I don’t know how the ad company found me, but they auditioned me for a Microsoft ad. They asked questions about what I liked about work and they filmed me while I answered. I was brought back for a second audition to meet the director and writer and get filmed again. Here’s all I remember about the conversation:

“Why did you bring me back for another audition?” I asked.

“We were impressed that you liked to catch the bus to work so you could read more.”

Two days later the phone rang.

“We want you in the ad but the Microsoft execs don’t like your hair color. Now we love pink, we think it is cool. But they hate it. How would you feel about dying your hair brown? Then we can dye it back to pink again after the ad. We’d pay for all this, of course.”

I thought about this. I could get my hair cut and colored at fancy hair salon twice. I’d get two head massages and plenty of coffee. The stylists would be fun and cute. But my hair was already in awful shape and if I bleached and dyed it two more times in a week it would go brittle.

“No thanks.”



I showed up for the Saturday filming. I ate something at the snack counter then they sent me into the wardrobe trailer to get something to replace my Bananas in Pajamas t-shirt. There were some other Microsoft employees sitting on chairs getting made up. I was disappointed to find out they didn’t want to give me make up, although they did brush my hair. I thought the shirt looked good on me.
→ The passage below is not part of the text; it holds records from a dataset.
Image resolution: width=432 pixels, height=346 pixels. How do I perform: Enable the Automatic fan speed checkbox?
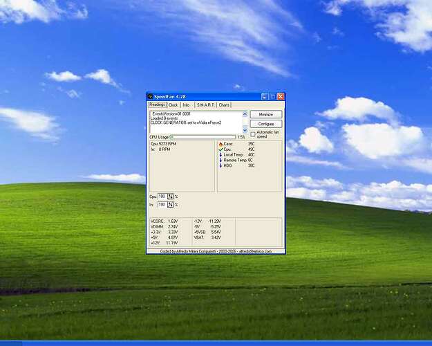click(x=253, y=134)
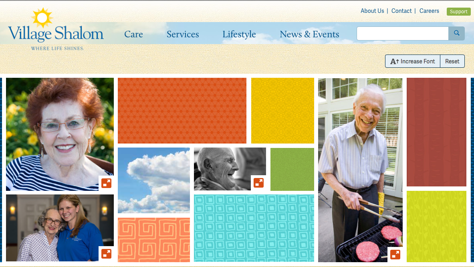Click the green Support button
This screenshot has height=267, width=474.
pos(459,12)
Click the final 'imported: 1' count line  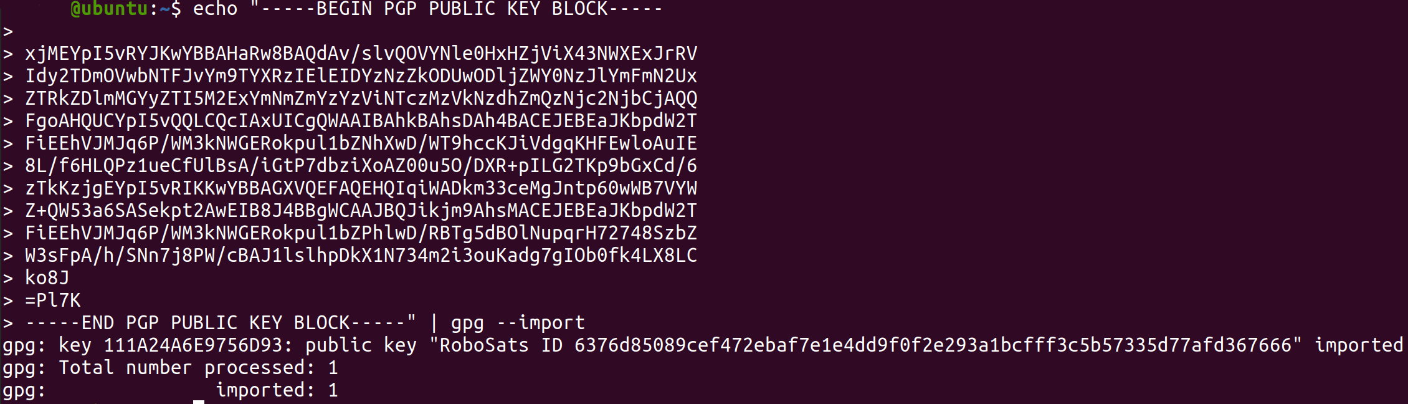277,390
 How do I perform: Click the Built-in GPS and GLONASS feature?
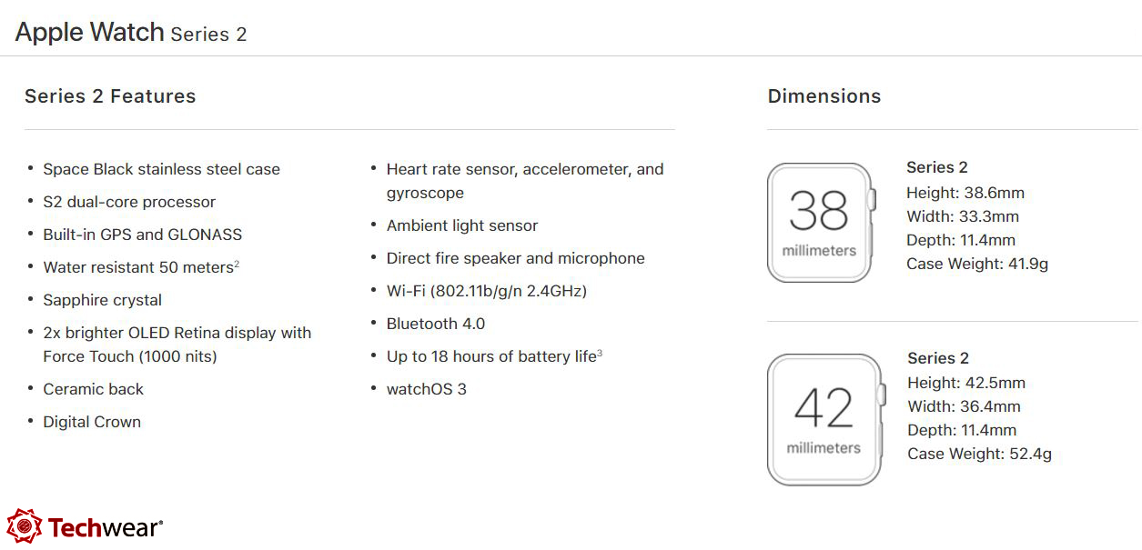(142, 235)
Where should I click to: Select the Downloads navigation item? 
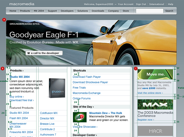point(98,11)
Then they wired us up with microphones, the ones you sometimes see on TV with a transmitter box on your belt and a little microphone attached under your shirt.
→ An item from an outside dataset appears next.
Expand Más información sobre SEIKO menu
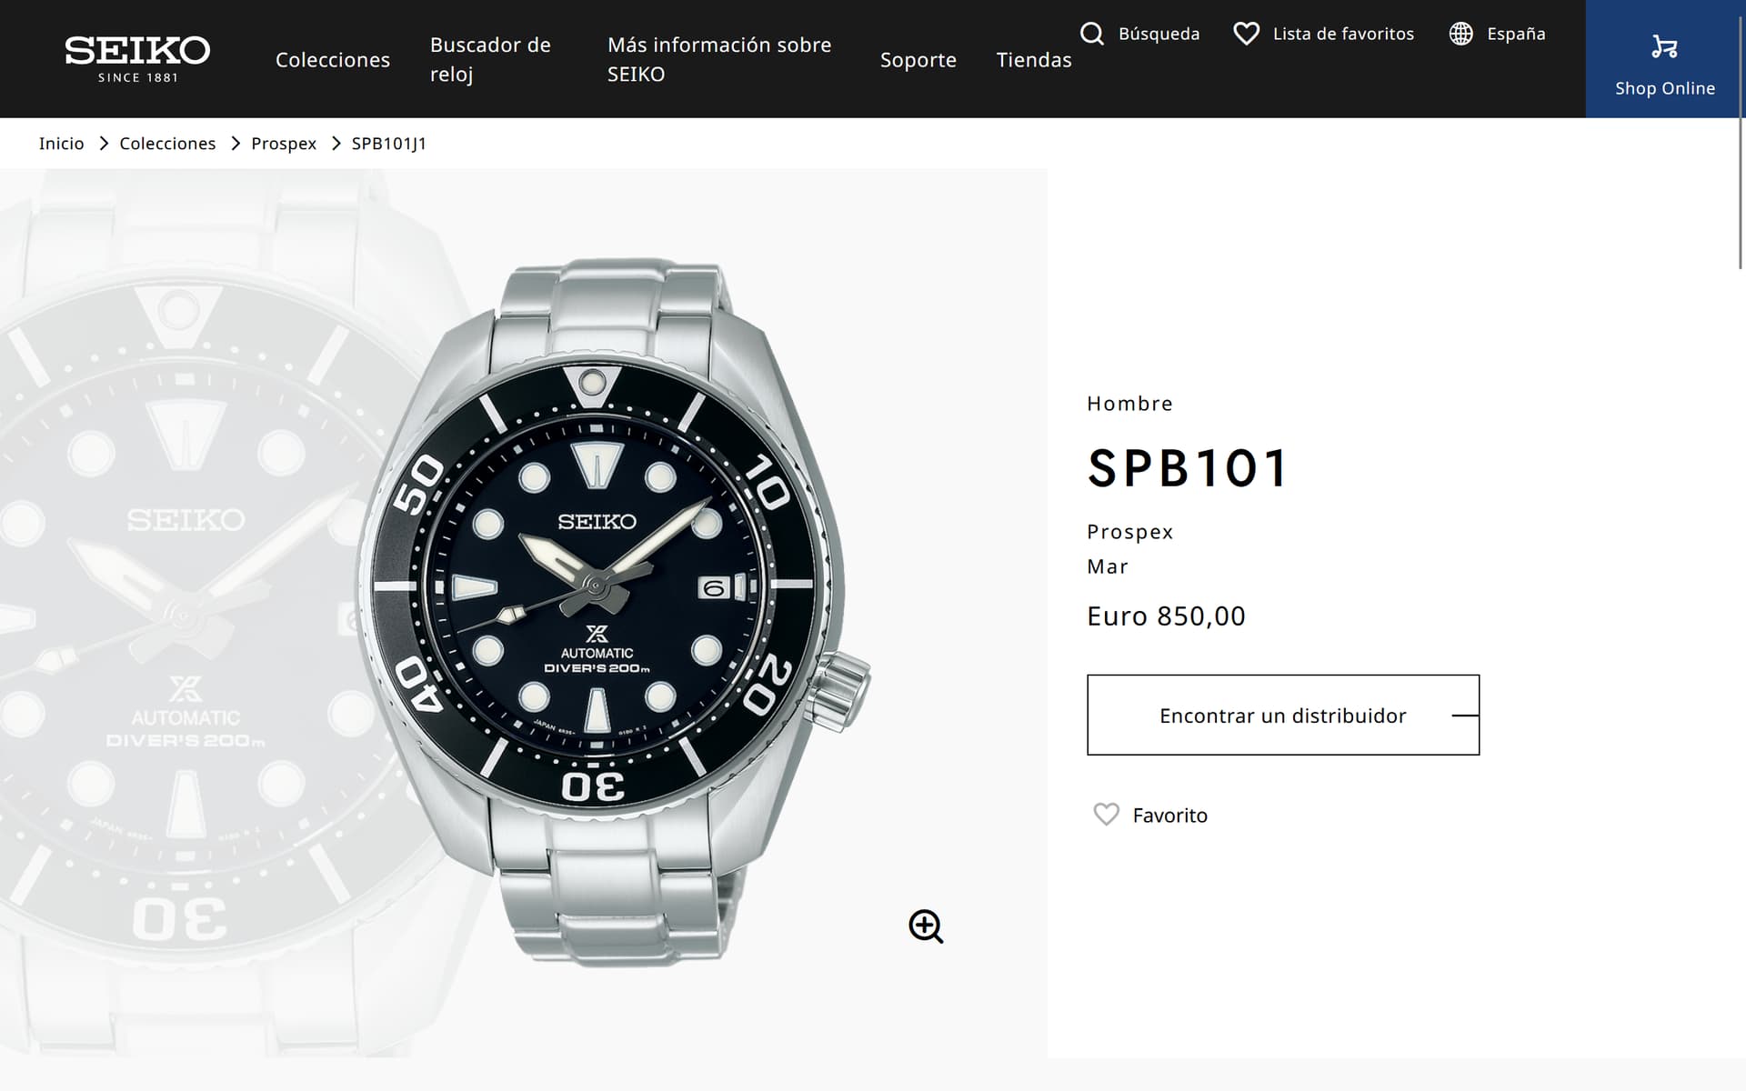 pyautogui.click(x=718, y=59)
“Careful,” they warned us, “everything you say with this on can be heard by everyone here. Please be careful what you say. People have got into trouble, usually by gossiping about someone while the someone can hear.”
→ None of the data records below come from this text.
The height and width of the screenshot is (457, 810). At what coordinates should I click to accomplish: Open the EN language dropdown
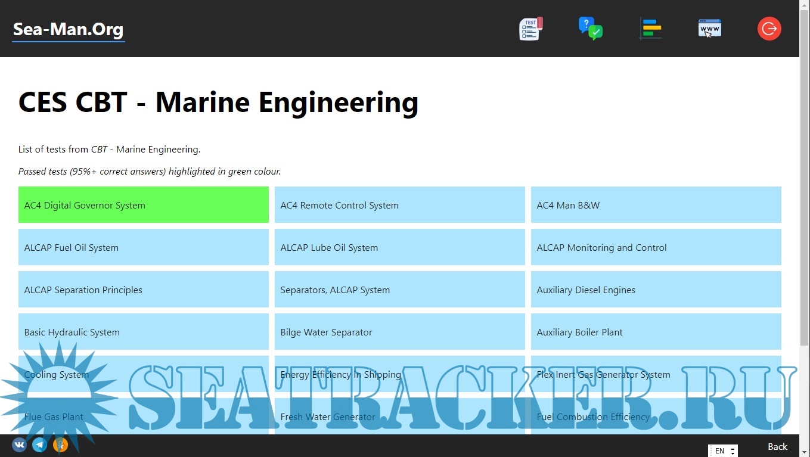pos(723,450)
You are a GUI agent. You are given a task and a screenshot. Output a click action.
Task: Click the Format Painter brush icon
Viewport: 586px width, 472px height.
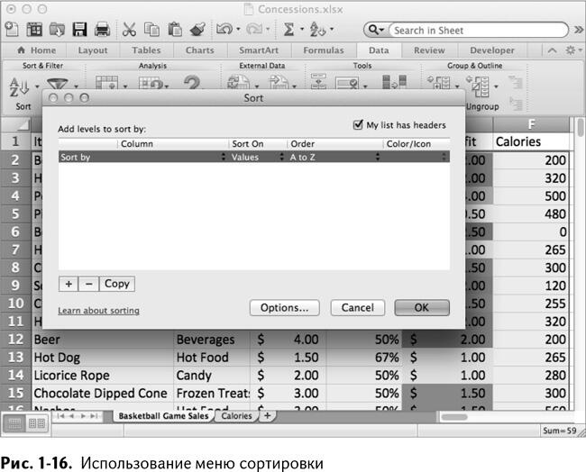pyautogui.click(x=197, y=30)
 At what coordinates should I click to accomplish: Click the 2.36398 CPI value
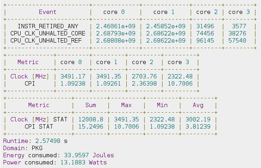[x=144, y=84]
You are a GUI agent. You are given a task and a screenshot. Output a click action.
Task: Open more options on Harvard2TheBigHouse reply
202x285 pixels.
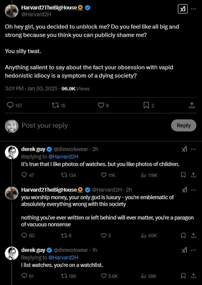[x=194, y=190]
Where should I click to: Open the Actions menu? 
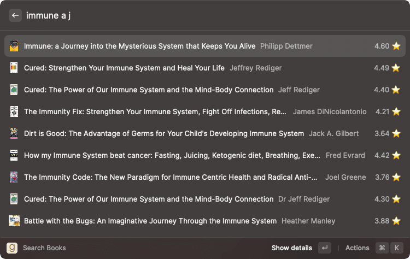pyautogui.click(x=357, y=248)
We sat in a Microsoft meeting room. The only crew members in the room were the cameraman and assistant. The rest of the crew was out of sight around the corner, watching the ‘action’ on a wall of monitors. I was thinking, “Is this what they do when they close the set to shoot Salma Hayek’s bedroom scenes?”

We went through a bunch of meeting scenarios where we talked and looked at laptops and waved our hands and said “Where do you want to go today?” And each time I said it they asked me to say it again but in a more relaxed way, less of the feeling of a stage actor delivering a line. I said the line several times.

After that I gave them their shirt back and we went for lunch. The filming went on into the afternoon in someone’s office in a different building. At their request I stuck around in case they needed extras. I spent the afternoon hanging out and talking to people. One of the crew was telling us about the time he was on a Madonna video production and at one point she was sitting on a board with him underneath it holding her up at the right height for the shot. Eventually I gave up and went home. They kept on filming for another day

At work a few weeks later someone had stuck a screen snapshot of the new Microsoft ad on my door. I was in the shot. I show up in the ad for two shots that were under one second each. I had no lines. They played it during every NFL game for several weeks, maybe the whole season. And each time my hair had been digitally altered to brown.

Sometimes I wonder if having brown hair would have let me be in the ad for more, but deep in my heart I think it was my inability in front of the camera that held me back. At least I got 1.2 seconds of fame.